Pat Tillman: The Desire to be a Hero


 Ten years ago, Pat Tillman, a National Football League player, who joined the Army after 9/11, was shot to death by mistake, by his own compatriots in a friendly fire incident. 

This raises, for any American, the question of how can you best serve your country.  

Tillman wanted, it must be supposed, to be a hero. That is nothing to disparage. Men become doctors and surgeons and astronauts wanting to be heroes.  Wanting to be a hero is not a bad thing. 

Tillman made a genuine sacrifice, giving up a lucrative NFL career, a life of violence on the field but luxury off it. For many of his fellow Army recruits, the Army was the best job, financially and socially they could get. Not true for Tillman.

As most of us understood his decision, he was motivated by a desire to really make a difference in the effort to seek revenge or simply to prevent another terrorist attack. He wanted to take the fight to the enemy, not just go on living his safe, comfortable life.

But he was killed through the incompetence of the American military.
When you think about it, more American soldiers have likely been killed through the incompetence of their officers than through the effectiveness of their foes. How can anyone say something so outrageous?  But consider this: More Americans were killed during the Civil War, by a country mile, than in all other American wars combined. 

And for the most part, most of those Americans were killed because officers and generals were still sending waves of men running across fields at entrenched enemy riflemen who could shoot them down from 80 meters away.  The generals simply did not appreciate that the rifled gun barrel meant that heroic charges across a field or up a hill were a senseless waste of life,  once the technology of weaponry changed. Nobody would send a company of soldiers running across a field against machine gun fire today. That would be seen as gross incompetence. It was no less incompetent during the Civil War, just more widespread and  more widely accepted. 

So, yes. Mr. Tillman joined the masses of American soldiers killed through the incompetence of the American military.

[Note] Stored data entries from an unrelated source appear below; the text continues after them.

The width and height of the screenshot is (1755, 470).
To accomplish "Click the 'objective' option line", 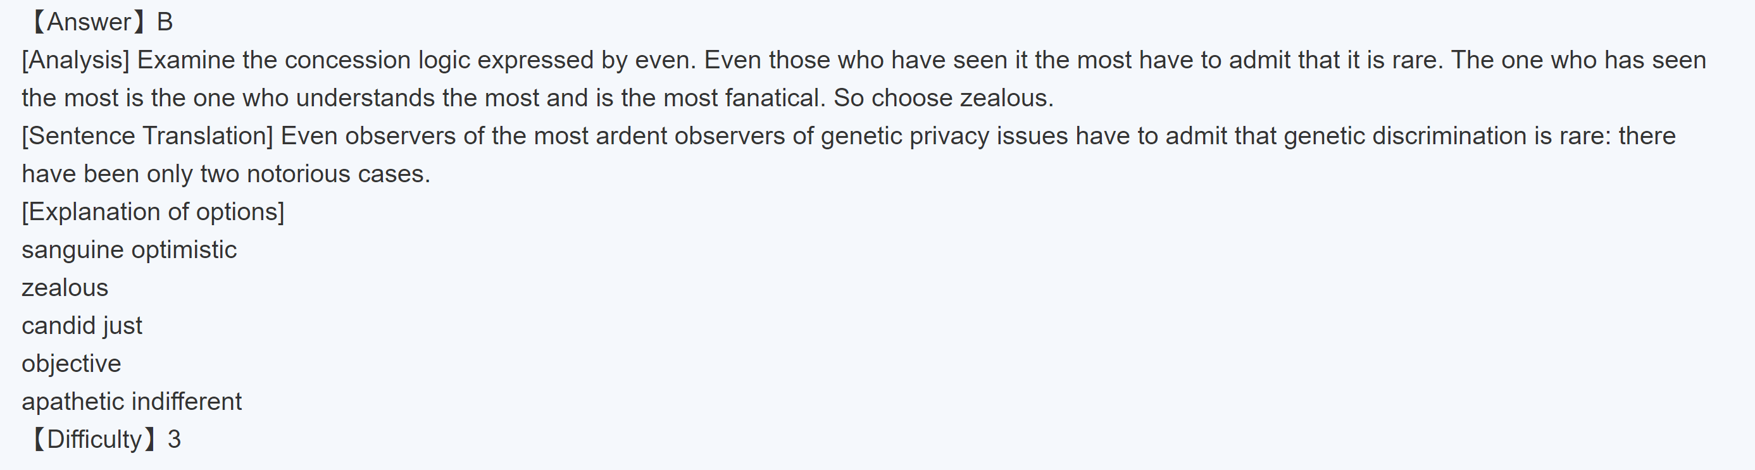I will (71, 364).
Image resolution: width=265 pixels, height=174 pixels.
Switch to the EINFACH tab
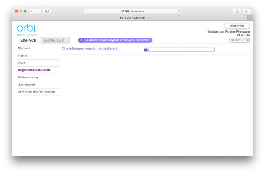click(x=29, y=40)
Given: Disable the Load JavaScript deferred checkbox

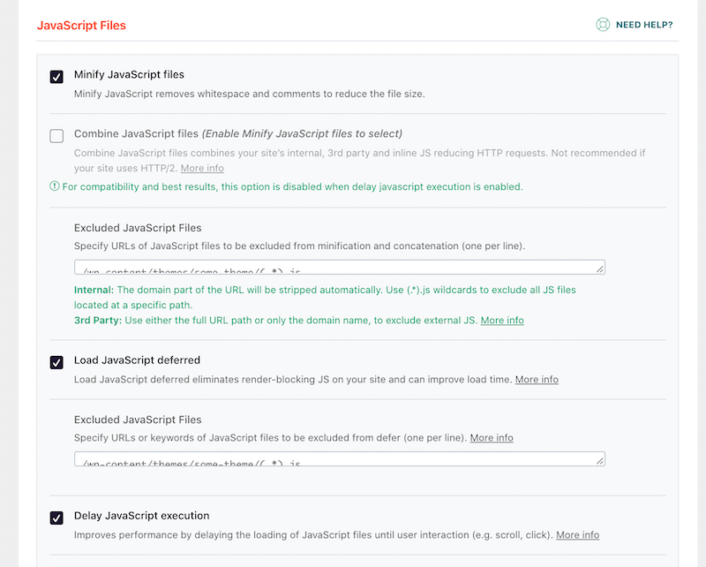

Which is not to say the American military is, overall, incompetent.  Despite many sizable incompetent plans, execution of plans, the American military has often achieved its ultimate mission, by accruing overwhelming numbers and force against a smaller opponent.  Grant had more men and he used that advantage to grind down a more agile and more ably led opponent.  Maria Sharapova, in the tradition of Russian warfare compensates for a lack of elegance and finesse with grinding power and tenacity. The American Army can execute the occasional attack effectively.   Just ask the Iraqi soldiers who fought the American army  during  the first gulf war, or ask the soldiers who fought with Richard Winters in Easy Company of the 101st Airborne. 


But all too often the command simply does not ask enough questions, or play smart, and substitutes bravado for intelligence: consider the chaos of the Normandy air drop  and the entire game plan for the war in Vietnam. 

If you want to be effective, why would you put your life and your own decisions in the hands of American military officers? When the Vietnamese, or any other underdeveloped country facing the force and bluster of the American military looks at our Civil War, they must shake their heads in wonder. Why would you waste lives and military effectiveness in displays of senseless valor, when you can ambush, and then melt away and kill by a thousand cuts?

So how can you react to Al Qaeda terrorists blowing up buildings in your cities?  How does a citizen who wants to react take effective action in behalf of his nation find a way to do this,  if he cannot trust his leaders to provide an outlet?

Mad Dog does not have the answer.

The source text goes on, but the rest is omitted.